Within the different types of computers, such as computer servers, that utilize the invention, there exist different types of memory devices for storing and retrieving information while performing functions according to the invention. Cache memory devices are often included in such computers for use by the central processing unit as a convenient storage location for information that is frequently stored and retrieved. Similarly, a persistent memory is also frequently used with such computers for maintaining information that is frequently retrieved by a central processing unit, but that is not often altered within the persistent memory, unlike the cache memory. Main memory is also usually included for storing and retrieving larger amounts of information such as data and software applications configured to perform functions according to the invention when executed by the central processing unit. These memory devices may be configured as random access memory (RAM), static random access memory (SRAM), dynamic random access memory (DRAM), flash memory, and other memory storage devices that may be accessed by a central processing unit to store and retrieve information.

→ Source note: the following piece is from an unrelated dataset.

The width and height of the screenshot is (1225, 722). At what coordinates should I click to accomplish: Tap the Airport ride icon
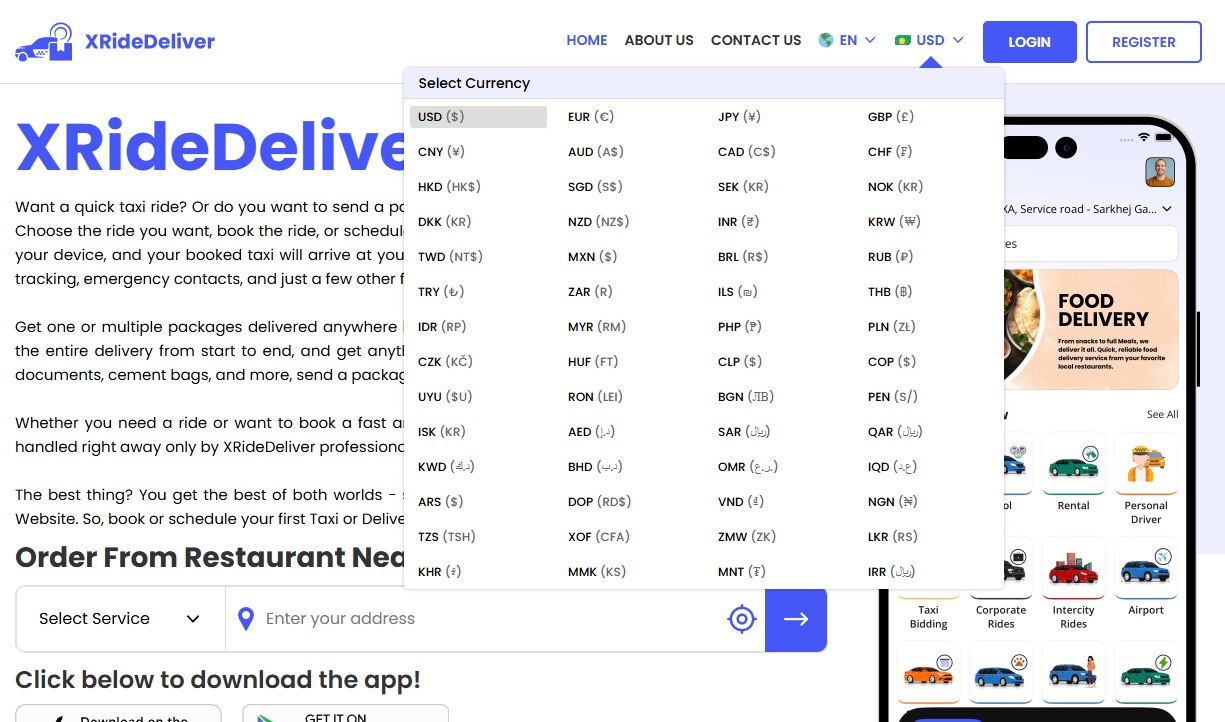[1146, 569]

The invention is not limited to any particular type of memory device, or any commonly used protocol for storing and retrieving information to and from these memory devices respectively.
The apparatus and method include a method and system for improved video processing with a novel approach to handling redundant pixel values. Although this embodiment is described and illustrated in the context of devices, systems and related methods of processing video data, the scope of the invention extends to other applications where such functions are useful. Furthermore, while the foregoing description has been with reference to particular embodiments of the invention, it will be appreciated that these are only illustrative of the invention and that changes may be made to those embodiments without departing from the principles of the invention, the scope of which is defined by the appended claims and their equivalents.